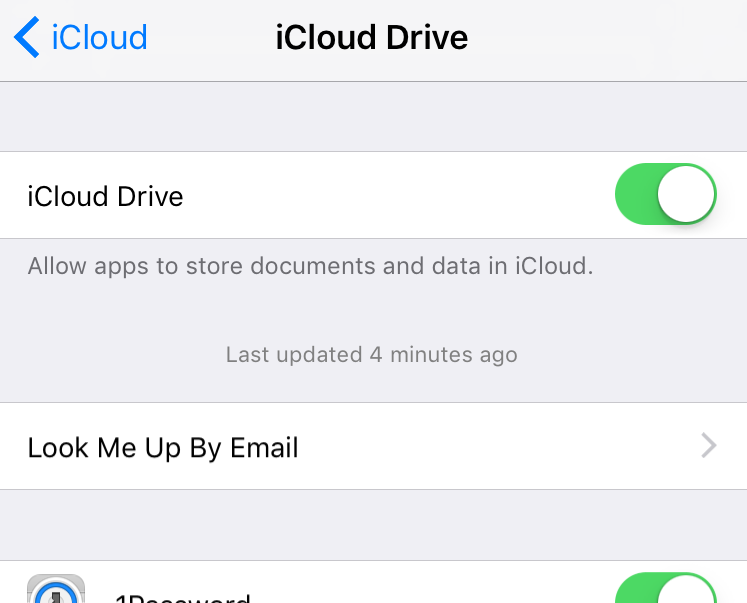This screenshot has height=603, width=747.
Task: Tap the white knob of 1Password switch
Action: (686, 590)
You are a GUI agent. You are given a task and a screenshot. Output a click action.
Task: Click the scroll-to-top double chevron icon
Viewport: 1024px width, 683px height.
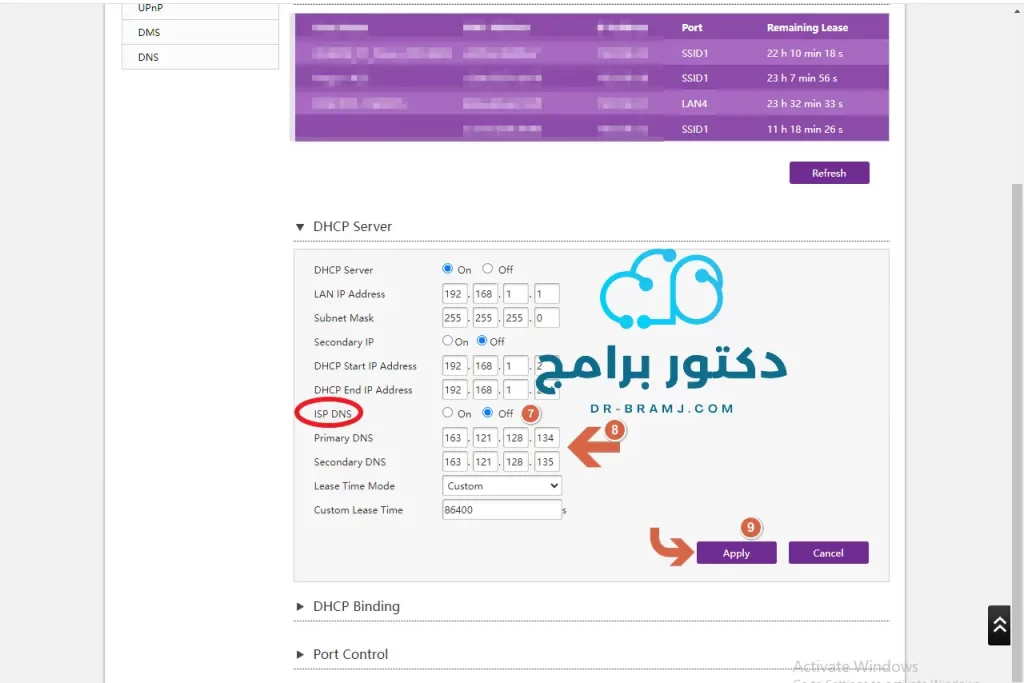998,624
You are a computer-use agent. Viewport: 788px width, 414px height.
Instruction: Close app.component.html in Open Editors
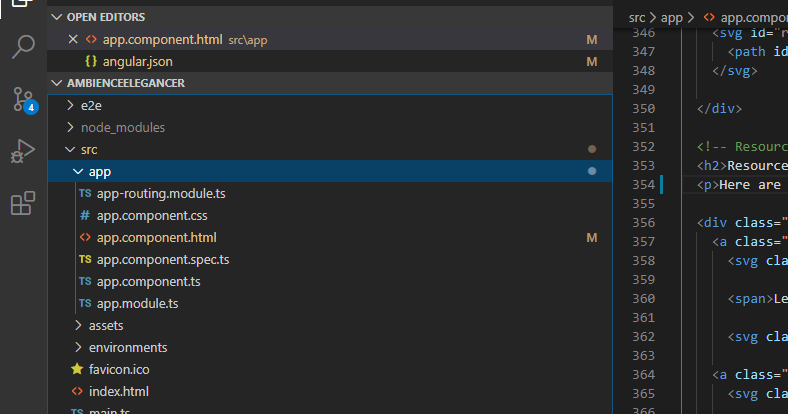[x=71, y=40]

--- --- ---

INSTRUCTIONS FOR THE TASK:
This task calls for restating, word for word, each line from the line holding "Viewport: 1024px width, 683px height." through the end of the material, pictures left out.

ANSWER TO THIS TASK:
Viewport: 1024px width, 683px height.
998,624
You are a computer-use agent. Viewport: 788px width, 414px height.
Instruction: Close app.component.html in Open Editors
[x=71, y=40]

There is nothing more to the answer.